IIRC, there is a limit as to how fast you can pull the grains of moisture out of the air and this does not show up on the psychrometric chart.  Renting a dehumidifier may confirm/disprove this idea.

http://htalk-ef.com/articles/Cooling_with_Dehumidification.pdf


----------



## brewer55 (Jul 18, 2014)

Wuzzat? said:


> It could be oversized and so the air feels clammy.
> 
> IIRC, there is a limit as to how fast you can pull the grains of moisture out of the air and this does not show up on the psychrometric chart.  Renting a dehumidifier may confirm/disprove this idea.
> 
> http://htalk-ef.com/articles/Cooling_with_Dehumidification.pdf



Since my post, I went outside and uncoupled the PVC connection at the place where the flexible hose was connected. I set the unit to 'Dry' which removes moisture/humidity from the air, and also attempts to maintain the temperature. I am getting a drip, drip, drip now. I'm not sure what is or was going on because I never found an obstruction. The humidity reading has dropped from 65% to 59% in the room in less than an hour. I'm going to continue to monitor the situation. In the meantime, does anyone know what the avg humidity level should be in a properly air conditioned room?


----------



## brewer55 (Jul 18, 2014)

I just spoke with my HVAC guy and he believes there is a problem and that I should be able to drop the humidity to 50% with no problem. He thinks there may be a leak with the coolant and that perhaps the flanged fitting that meets the unit could be where that is occurring. Anyway, a visit from him is in order.


----------



## Wuzzat? (Jul 18, 2014)

brewer55 said:


> I set the unit to 'Dry' which removes moisture/humidity from the air, and also attempts to maintain the temperature. I am getting a drip, drip, drip now.

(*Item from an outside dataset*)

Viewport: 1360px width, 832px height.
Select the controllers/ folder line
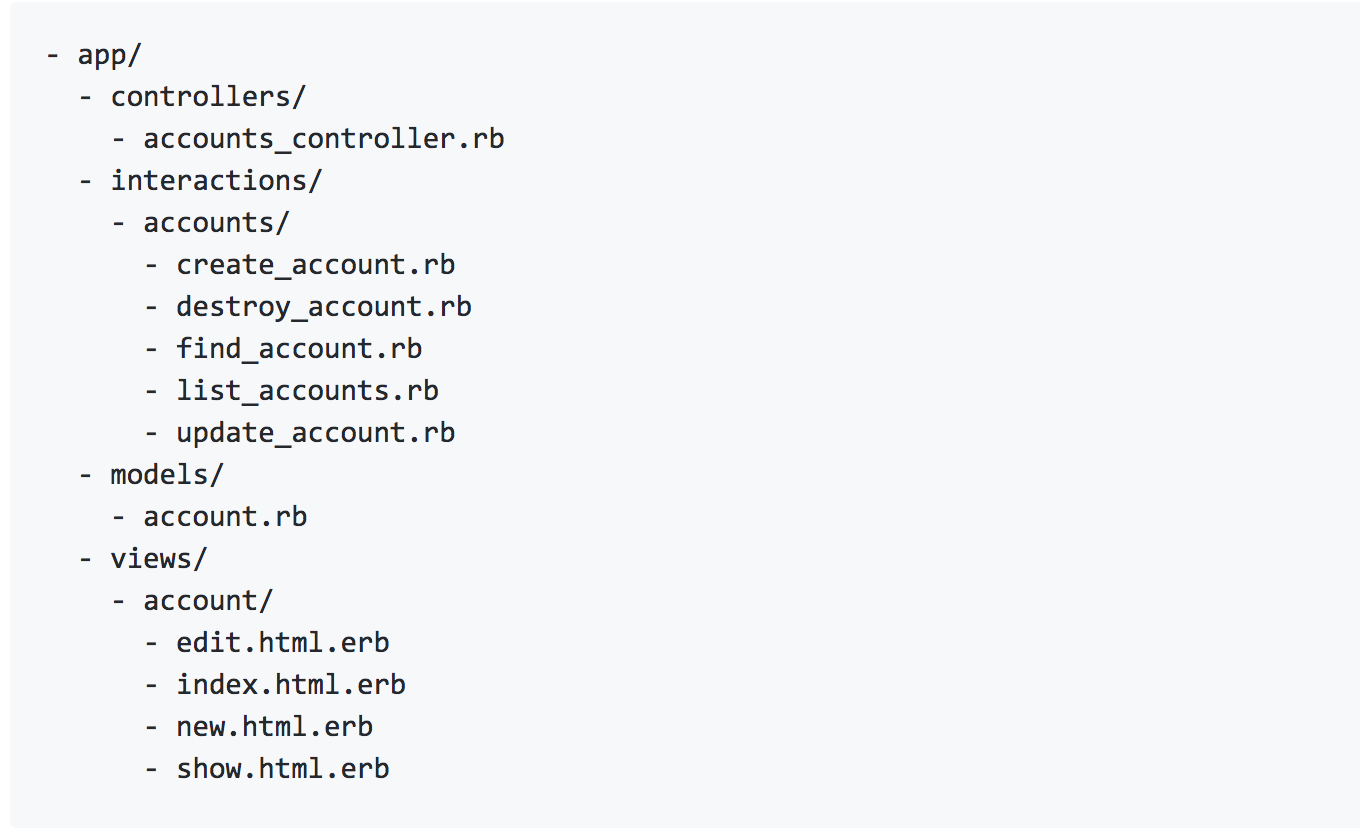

So you have done the dehumidifier experiment!

Wiki knows all 
"Humans can be comfortable within a wide range of humidities depending on the temperature &#8212; from thirty to seventy percent - [4] but ideally between 50%[5] and 60%.[6]"
and [human] women have a somewhat different comfort range.

Our central HVAC first drops the humidity and then drops the temperature. In this first hour or so you can feel more comfortable without the temperature dropping at all.

If your unit is oversized, I'm sure there are ways to make it less efficient but they will waste energy.  
Or sell your unit on e-bay and get a smaller one.

With 
BtuH Cooling: 9,500 
how big is the room? 10' x 12'?
Grainger has rules of thumb for sizing these things based on room size.


----------



## woodchuck (Jul 18, 2014)

Using compressed air on the drain tube is easier and no danger of puncturing the condenser.


----------



## slownsteady (Jul 19, 2014)

Could be that the exterior unit is mounted too low, obstructed by plants or somehow the moisture in the ground is affecting it.


----------



## WyrTwister (Jul 25, 2014)

You will need to ad least learn to raise the front cover ( " hood " ) of the inside unit to remove and wash the filter .

     Do you still have water dripping from the condensate drain , if you switch from dry to cool ?

     If your unit is a higher efficiency / SEER model , it probably has a variable speed inverter drive compressor .  If so , I read being over sized is not as big an issue .  The compressor slows down to suit the cooling load / needs .

God bless
Wyr

God bless
Wyr


----------



## brewer55 (Aug 3, 2014)

My HVAC guy came out a few days ago and he spent an hour troubleshooting. He could not find anything wrong and, after resetting it by pulling the power, it seemed to be working ok. All day long the humidity in the room never got above 55f and the condensation hose outside was dripping. It seem all was good. Well, this morning I woke up feeling a little sticky and I looked at my temp & humidity meter and it was showing 65%. I went outside and the evaporation hose/PVC was bone dry again. So, it lowers the temperature to where I set it but, it is no removing the moisture from the air. He showed me on the remote how you can do a self test to see if there are any error codes and it is not registering any.


----------



## Hammer09 (Sep 1, 2015)

Did you ever resolve the humidity issues?  I seem to be having the same sort of problems with my system.  It's an inverter system, so it ramps down the fan, but it still increases humidity.


----------



## brewer55 (Sep 1, 2015)

No, the issue was never resolved. I ended up buying a dehumidifier for that room. My unit also has a slight rattle which I believe is caused by an internal fan. All and all, I'm not very happy with this unit. It is my first experience with a ductless mini-split and although it does do a great job of keeping the room cool in the summer and warm in the winter, between it doing a poor job of removing the humidity and the rattle (I'm a light sleeper) I would not be giving Daikin a thumbs up on their unit.


----------